World War II. The Battle of the Atlantic. Admiral Karl Dönitz, head of the Nazi’s U-boat fleet, brings Britain to the brink of starvation by sinking their merchant ships. His U-boats strike without warning and disappear immediately. Dönitz’s deadly tactics are mystifying. If the vital transatlantic shipping route is cut off, Britain will be forced to surrender, and the Allies will lose their last foothold in Western Europe. The Royal Navy must find a way to defeat Dönitz. They turn to retired war gamer Gilbert Roberts.
Roberts is set a daunting task – to use war gaming to decipher Dönitz’s tactics and find a way to sink the U-boats.
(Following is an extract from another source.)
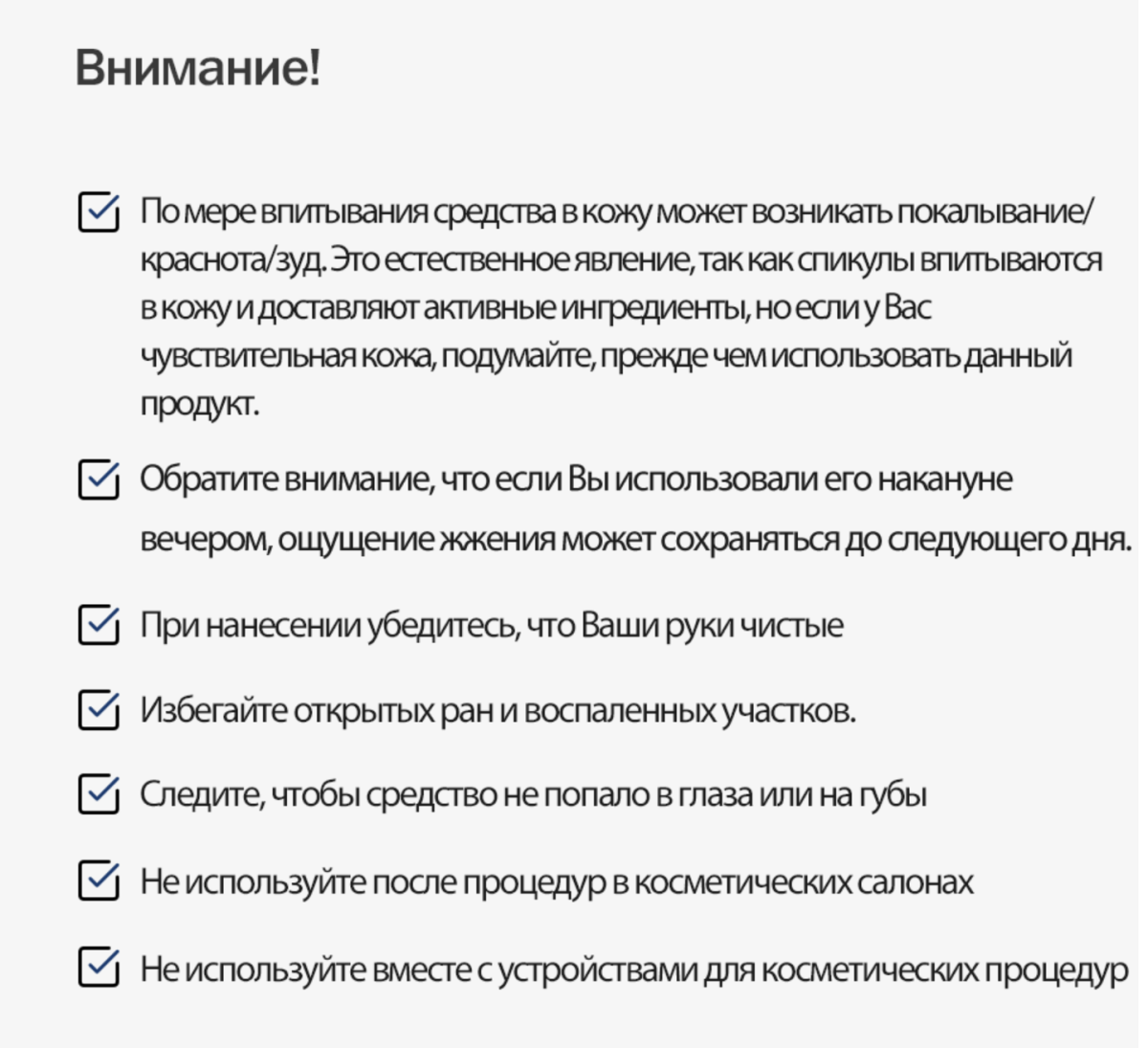Click the line "в кожу и доставляют активные"
Viewport: 1148px width, 1048px height.
tap(536, 307)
To do this, he needs a team, but the navy can’t spare any men. He is forced to turn to a group of women from the Women’s Royal Navy Service (WRNS), popularly known as the Wrens. With Jean Laidlaw, one of Britain’s first female chartered accountants, and a small team of bright young women, Roberts acts out naval battles and war game scenarios on a linoleum floor using chalk and wooden model ships.
By putting themselves into the minds of the U-boat captains, Laidlaw and the Wrens decipher Dönitz’s tactics and turn the tables on the U-boats, developing countertactics to destroy them. Their work enabled the Allies to turn the tide of the war, outthink the U-boats and defeat Nazi Germany.
The Wrens were some of the greatest war gamers of their generation, but their legacy has been ignored. Now the story of these forgotten war gamers can be told.